Jeeps R Us in Laguna Beach CA [(949) 497-9183] used to have a line on a supplier for rebuilt Carter carbs that seem to work better than the rebuilds typically available. You will have to ask, but my recollection is that they are built to specs provided by Jeeps R Us based upon years of experience with crappy Carter carbs. I used one for awhile, together with a Cagle fuel regulator (now impossible to find), and had few problems in the steep stuff.
Then I injected my CJ. Best thing I ever did to that motor.
08-14-2008, 01:00 AM
A tardy thank you for all that information!
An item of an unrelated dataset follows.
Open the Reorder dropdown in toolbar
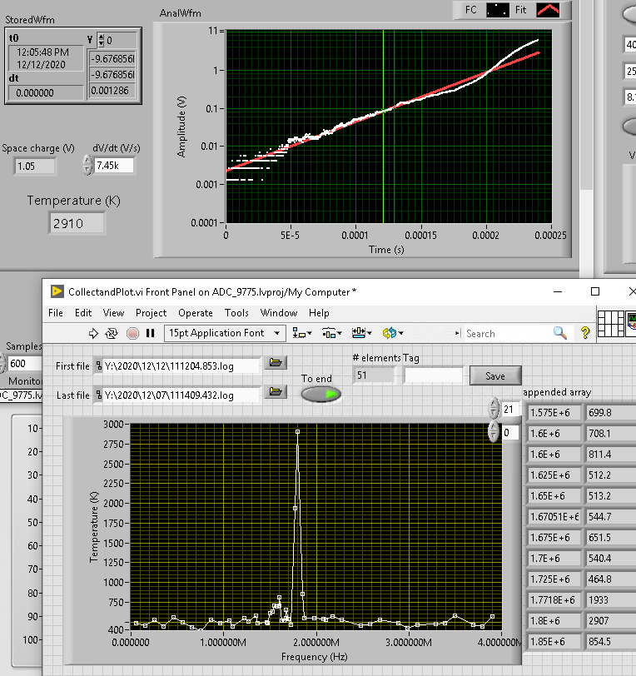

In the intervening week, my brother found that the PO of his new-to-him CJ-7 had leaned the carb waaaaay out to help it pass smog (in order to complete the sale). He and a smart friend have re-adjusted the carb back to right, and he assures me it stalls less in the steep. I have not independently confirmed this.
About the Jeepster with the Dauntless: I haven't done nutin' with or about it for several days. Being a long-overhang, low-clearance, non-posi P.O.S., I don't think I am going to afford to change the carb for increased trail performance.
What is likely to happen is that I will take the top cover off, adjust the float to where it doesn't run at all anymore, lose a couple of smallish parts, THEN go buy an aftermarket setup.
Thank you again for all the help.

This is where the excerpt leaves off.